Tally and Shay wrap Tally’s interface cuff in another scarf. Tally tells Shay that Croy provided her with a pill that she took the day she climbed the tower and urges Shay to remember helping write the letter she found there. Tally explains that Shay, newly rescued by the Smokies and now pretty, refused to take the pills, so Tally volunteered. When Tally says there were two pills, Shay becomes furious, yelling that Tally should have shared them with her and calling Tally selfish and a traitor. The rest of the party goes silent in shock. Shay whispers to Tally that she will always remember this betrayal and hate her for it before storming away.
As the party slowly picks up again, Tally realizes that Shay’s anger is unusual for a pretty. She wonders if Zane’s and her guilt at the way they betrayed the Smoke has helped them stay bubbly. Tally connects strong emotion to feeling bubbly and worries that Shay may cure herself in a more dangerous way.
Tally’s past comes back to haunt her as she and Zane try to provide a temporary, or ideally permanent, cure for pretty-mindedness to the rest of the Crims. By helping her friends become bubbly, Tally also exposes her past mistakes. The memories the pretty surgery erased are pivotal to Tally and Shay’s relationship, and now that Shay has recovered them, she has a new perspective on Tally. The fact that Tally took the pills with Zane instead of Shay exacerbates the latter’s feelings of betrayal, creating layers of hurt that Tally doubts will go away. This highlights another consequence of pretty-mindedness: a dulling of emotions. The pretty surgery quelled all betrayals and hurts, and now these feelings are newly fresh. This sharply contrasts with the beginning of the novel, when Shay and Tally were close without acknowledgement of their past experiences.
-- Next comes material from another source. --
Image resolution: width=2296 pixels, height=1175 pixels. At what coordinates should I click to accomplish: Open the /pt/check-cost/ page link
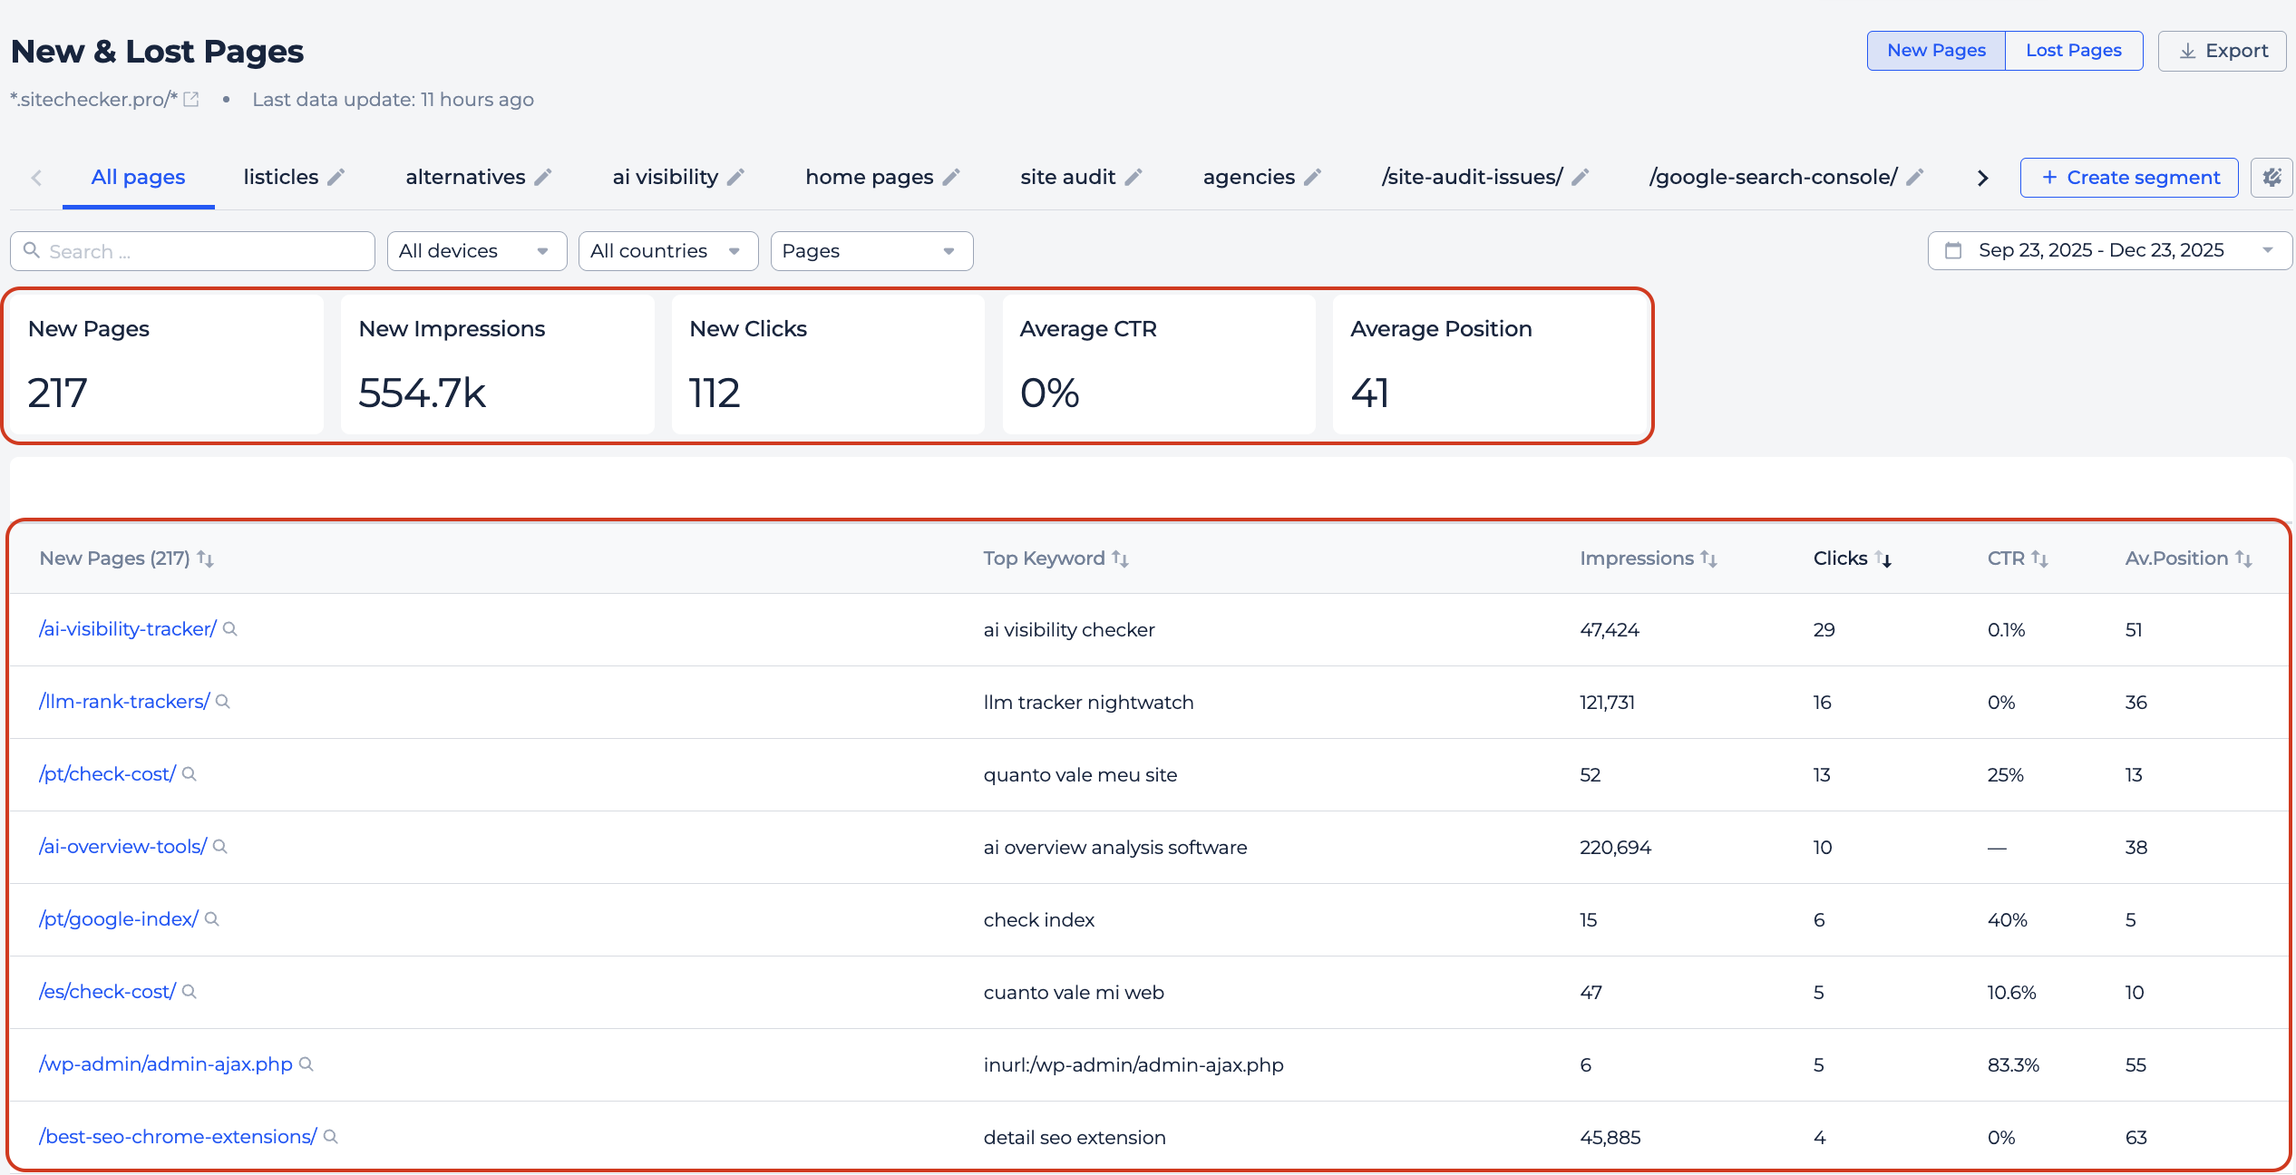pyautogui.click(x=107, y=774)
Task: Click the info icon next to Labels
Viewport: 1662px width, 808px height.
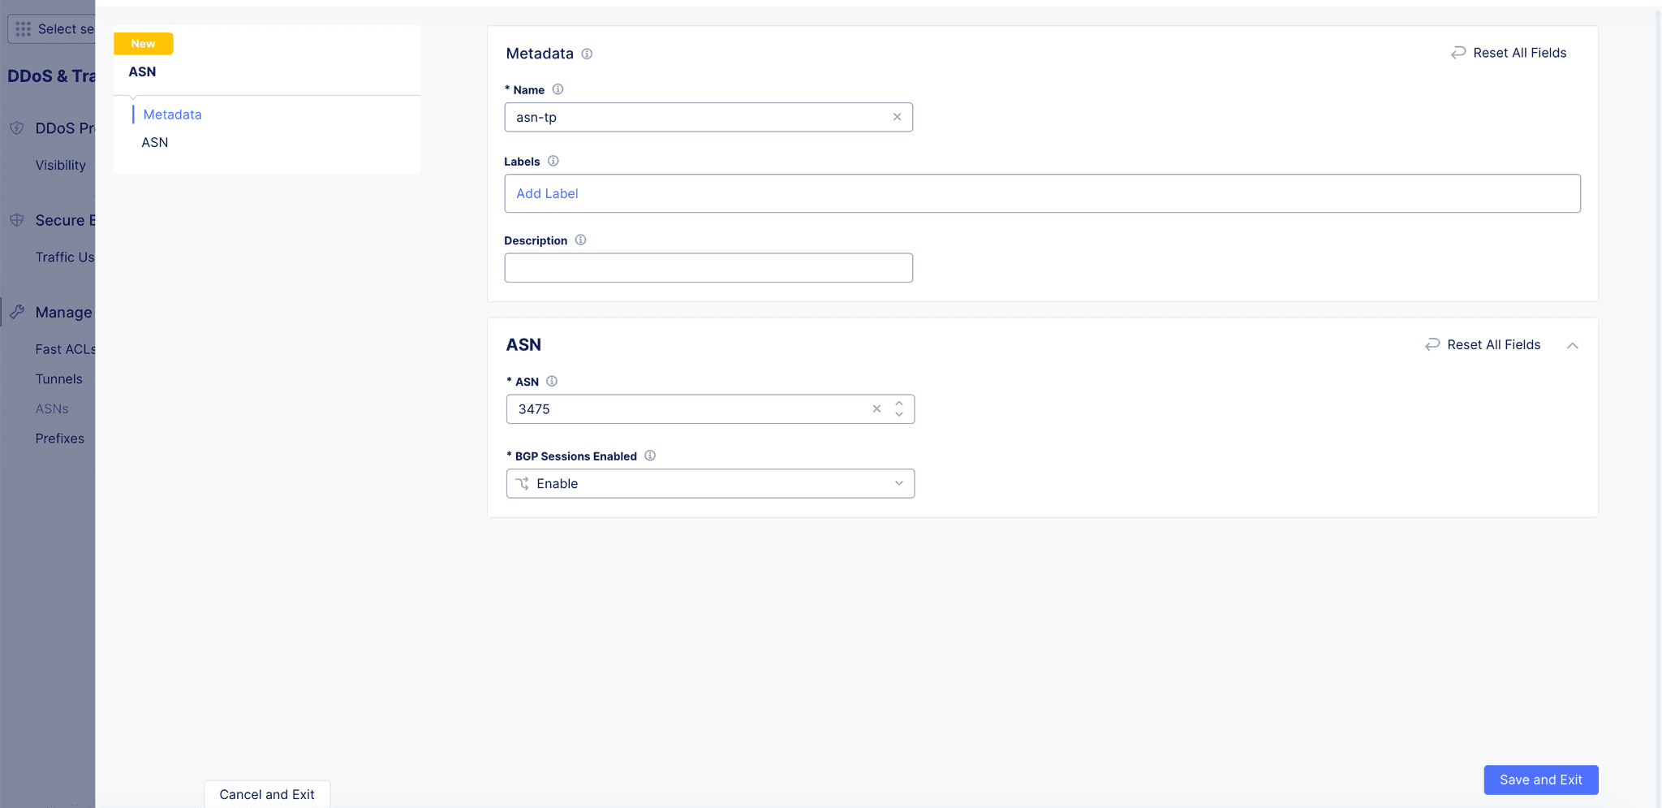Action: (553, 161)
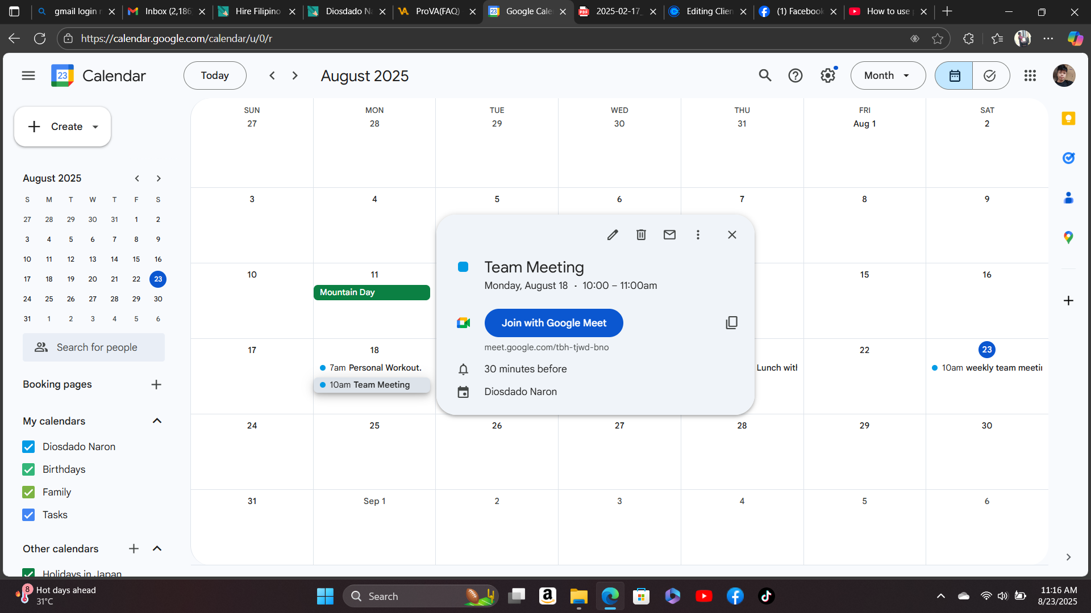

Tally and Zane’s bubbliness does not come without significant cost. Zane’s extreme headaches threaten his health (no doubt weakened by his and Tally’s self-starvation). Time becomes a crucial component of the novel for several reasons. Tally and Zane are racing against their uncertain future as Zane’s migraines become more intense, and they are living under the constant threat of discovery by Specials and wardens. An additional time constraint comes from the other Crims. Tally and Zane are trying to keep the group bubbly, but the brain lesions always dull their senses before long. These time pressures add urgency to the novel.
In addition to past mistakes, Tally learns important information about the brain lesions. They are not a side effect of the pretty surgery, but rather a major component to keep people in line. As Dr. Cable reveals this, she offers Tally a job with Special Circumstances, insisting that Tally can be in charge and feel sharp permanently. The implication of Dr. Cable’s offer, however, is that in accepting, Tally agrees to be silent about the lesions and stop attempting to cure people. Tally’s resistance to this idea is immediate and reflects her history of wanting to improve the lives of the people around her—for example, sacrificing herself to test the cure in the hopes that she can help Shay and her friends.